Item position entries:
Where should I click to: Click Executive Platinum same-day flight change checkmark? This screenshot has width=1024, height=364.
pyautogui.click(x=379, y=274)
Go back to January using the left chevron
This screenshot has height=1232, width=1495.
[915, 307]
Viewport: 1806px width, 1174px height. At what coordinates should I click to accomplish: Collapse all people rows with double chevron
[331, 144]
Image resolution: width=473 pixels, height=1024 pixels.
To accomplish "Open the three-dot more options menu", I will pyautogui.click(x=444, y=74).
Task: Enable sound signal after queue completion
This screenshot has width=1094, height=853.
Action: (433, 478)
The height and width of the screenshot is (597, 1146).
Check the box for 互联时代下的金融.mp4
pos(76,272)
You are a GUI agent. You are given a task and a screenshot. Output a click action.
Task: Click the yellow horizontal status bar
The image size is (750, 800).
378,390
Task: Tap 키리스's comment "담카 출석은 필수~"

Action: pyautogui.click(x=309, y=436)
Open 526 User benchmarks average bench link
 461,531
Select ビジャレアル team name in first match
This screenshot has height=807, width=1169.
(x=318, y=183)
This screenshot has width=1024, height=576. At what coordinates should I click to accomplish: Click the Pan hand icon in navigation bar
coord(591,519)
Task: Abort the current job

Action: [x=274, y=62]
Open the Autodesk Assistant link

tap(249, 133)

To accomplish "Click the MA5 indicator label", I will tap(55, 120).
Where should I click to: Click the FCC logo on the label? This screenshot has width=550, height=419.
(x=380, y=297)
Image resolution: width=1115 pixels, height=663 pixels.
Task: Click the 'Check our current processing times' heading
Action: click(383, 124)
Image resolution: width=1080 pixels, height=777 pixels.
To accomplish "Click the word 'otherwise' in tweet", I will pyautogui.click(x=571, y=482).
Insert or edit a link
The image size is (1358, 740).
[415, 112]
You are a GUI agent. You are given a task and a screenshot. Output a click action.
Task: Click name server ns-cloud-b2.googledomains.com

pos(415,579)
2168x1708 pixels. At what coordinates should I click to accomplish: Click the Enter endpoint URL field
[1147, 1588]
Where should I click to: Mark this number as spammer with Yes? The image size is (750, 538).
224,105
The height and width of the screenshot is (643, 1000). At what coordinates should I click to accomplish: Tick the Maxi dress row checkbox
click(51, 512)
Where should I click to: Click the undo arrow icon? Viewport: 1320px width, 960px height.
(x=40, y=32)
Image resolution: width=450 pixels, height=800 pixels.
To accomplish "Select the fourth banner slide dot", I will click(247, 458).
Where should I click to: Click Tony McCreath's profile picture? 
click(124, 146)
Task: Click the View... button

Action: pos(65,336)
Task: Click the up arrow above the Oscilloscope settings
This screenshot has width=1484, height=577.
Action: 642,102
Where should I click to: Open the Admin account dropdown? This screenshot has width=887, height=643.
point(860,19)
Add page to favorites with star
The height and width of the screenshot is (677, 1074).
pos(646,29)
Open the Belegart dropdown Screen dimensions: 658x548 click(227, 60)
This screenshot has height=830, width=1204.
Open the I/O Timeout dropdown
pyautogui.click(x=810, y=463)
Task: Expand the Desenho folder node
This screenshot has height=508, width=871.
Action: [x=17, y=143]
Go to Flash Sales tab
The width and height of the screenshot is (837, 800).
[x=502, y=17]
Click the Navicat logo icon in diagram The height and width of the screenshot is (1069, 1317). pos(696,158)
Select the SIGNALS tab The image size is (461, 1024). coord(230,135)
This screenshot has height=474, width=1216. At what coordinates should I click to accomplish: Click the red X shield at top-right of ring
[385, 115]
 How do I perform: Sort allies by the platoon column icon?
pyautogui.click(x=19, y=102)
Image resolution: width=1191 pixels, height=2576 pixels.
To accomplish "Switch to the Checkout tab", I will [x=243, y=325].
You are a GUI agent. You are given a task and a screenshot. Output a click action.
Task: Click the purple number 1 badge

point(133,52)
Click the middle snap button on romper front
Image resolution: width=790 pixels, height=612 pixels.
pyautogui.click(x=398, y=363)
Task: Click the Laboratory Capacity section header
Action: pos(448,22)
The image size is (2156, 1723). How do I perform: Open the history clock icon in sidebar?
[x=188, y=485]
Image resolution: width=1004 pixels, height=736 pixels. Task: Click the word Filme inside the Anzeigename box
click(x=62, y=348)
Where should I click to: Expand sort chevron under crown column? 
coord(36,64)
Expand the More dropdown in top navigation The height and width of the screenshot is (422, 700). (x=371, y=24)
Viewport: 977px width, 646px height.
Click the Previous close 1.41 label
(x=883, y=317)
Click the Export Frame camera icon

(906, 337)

▶ What is being asked
Put the lines of the material into a JSON list of strings, one string per line, leaving out blank lines.

▶ Answer for this exercise
[
  "Where should I click to: Click Executive Platinum same-day flight change checkmark? This screenshot has width=1024, height=364.",
  "pyautogui.click(x=379, y=274)",
  "Go back to January using the left chevron",
  "This screenshot has height=1232, width=1495.",
  "[915, 307]",
  "Viewport: 1806px width, 1174px height. At what coordinates should I click to accomplish: Collapse all people rows with double chevron",
  "[331, 144]",
  "Image resolution: width=473 pixels, height=1024 pixels.",
  "To accomplish \"Open the three-dot more options menu\", I will pyautogui.click(x=444, y=74).",
  "Task: Enable sound signal after queue completion",
  "This screenshot has width=1094, height=853.",
  "Action: (433, 478)",
  "The height and width of the screenshot is (597, 1146).",
  "Check the box for 互联时代下的金融.mp4",
  "pos(76,272)",
  "You are a GUI agent. You are given a task and a screenshot. Output a click action.",
  "Task: Click the yellow horizontal status bar",
  "The image size is (750, 800).",
  "378,390",
  "Task: Tap 키리스's comment \"담카 출석은 필수~\"",
  "Action: pyautogui.click(x=309, y=436)",
  "Open 526 User benchmarks average bench link",
  " 461,531",
  "Select ビジャレアル team name in first match",
  "This screenshot has height=807, width=1169.",
  "(x=318, y=183)",
  "This screenshot has width=1024, height=576. At what coordinates should I click to accomplish: Click the Pan hand icon in navigation bar",
  "coord(591,519)",
  "Task: Abort the current job",
  "Action: [x=274, y=62]",
  "Open the Autodesk Assistant link",
  "tap(249, 133)",
  "To accomplish \"Click the MA5 indicator label\", I will tap(55, 120).",
  "Where should I click to: Click the FCC logo on the label? This screenshot has width=550, height=419.",
  "(x=380, y=297)",
  "Image resolution: width=1115 pixels, height=663 pixels.",
  "Task: Click the 'Check our current processing times' heading",
  "Action: click(383, 124)",
  "Image resolution: width=1080 pixels, height=777 pixels.",
  "To accomplish \"Click the word 'otherwise' in tweet\", I will pyautogui.click(x=571, y=482).",
  "Insert or edit a link",
  "The image size is (1358, 740).",
  "[415, 112]",
  "You are a GUI agent. You are given a task and a screenshot. Output a click action.",
  "Task: Click name server ns-cloud-b2.googledomains.com",
  "pos(415,579)",
  "2168x1708 pixels. At what coordinates should I click to accomplish: Click the Enter endpoint URL field",
  "[1147, 1588]",
  "Where should I click to: Mark this number as spammer with Yes? The image size is (750, 538).",
  "224,105",
  "The height and width of the screenshot is (643, 1000). At what coordinates should I click to accomplish: Tick the Maxi dress row checkbox",
  "click(51, 512)",
  "Where should I click to: Click the undo arrow icon? Viewport: 1320px width, 960px height.",
  "(x=40, y=32)",
  "Image resolution: width=450 pixels, height=800 pixels.",
  "To accomplish \"Select the fourth banner slide dot\", I will click(247, 458).",
  "Where should I click to: Click Tony McCreath's profile picture? ",
  "click(124, 146)",
  "Task: Click the View... button",
  "Action: pos(65,336)",
  "Task: Click the up arrow above the Oscilloscope settings",
  "This screenshot has width=1484, height=577.",
  "Action: 642,102",
  "Where should I click to: Open the Admin account dropdown? This screenshot has width=887, height=643.",
  "point(860,19)",
  "Add page to favorites with star",
  "The height and width of the screenshot is (677, 1074).",
  "pos(646,29)",
  "Open the Belegart dropdown Screen dimensions: 658x548 click(227, 60)",
  "This screenshot has height=830, width=1204.",
  "Open the I/O Timeout dropdown",
  "pyautogui.click(x=810, y=463)",
  "Task: Expand the Desenho folder node",
  "This screenshot has height=508, width=871.",
  "Action: [x=17, y=143]",
  "Go to Flash Sales tab",
  "The width and height of the screenshot is (837, 800).",
  "[x=502, y=17]",
  "Click the Navicat logo icon in diagram The height and width of the screenshot is (1069, 1317). pos(696,158)",
  "Select the SIGNALS tab The image size is (461, 1024). coord(230,135)",
  "This screenshot has height=474, width=1216. At what coordinates should I click to accomplish: Click the red X shield at top-right of ring",
  "[385, 115]",
  " How do I perform: Sort allies by the platoon column icon?",
  "pyautogui.click(x=19, y=102)",
  "Image resolution: width=1191 pixels, height=2576 pixels.",
  "To accomplish \"Switch to the Checkout tab\", I will [x=243, y=325].",
  "You are a GUI agent. You are given a task and a screenshot. Output a click action.",
  "Task: Click the purple number 1 badge",
  "point(133,52)",
  "Click the middle snap button on romper front",
  "Image resolution: width=790 pixels, height=612 pixels.",
  "pyautogui.click(x=398, y=363)",
  "Task: Click the Laboratory Capacity section header",
  "Action: pos(448,22)",
  "The image size is (2156, 1723). How do I perform: Open the history clock icon in sidebar?",
  "[x=188, y=485]",
  "Image resolution: width=1004 pixels, height=736 pixels. Task: Click the word Filme inside the Anzeigename box",
  "click(x=62, y=348)",
  "Where should I click to: Expand sort chevron under crown column? ",
  "coord(36,64)",
  "Expand the More dropdown in top navigation The height and width of the screenshot is (422, 700). (x=371, y=24)",
  "Viewport: 977px width, 646px height.",
  "Click the Previous close 1.41 label",
  "(x=883, y=317)",
  "Click the Export Frame camera icon",
  "(906, 337)"
]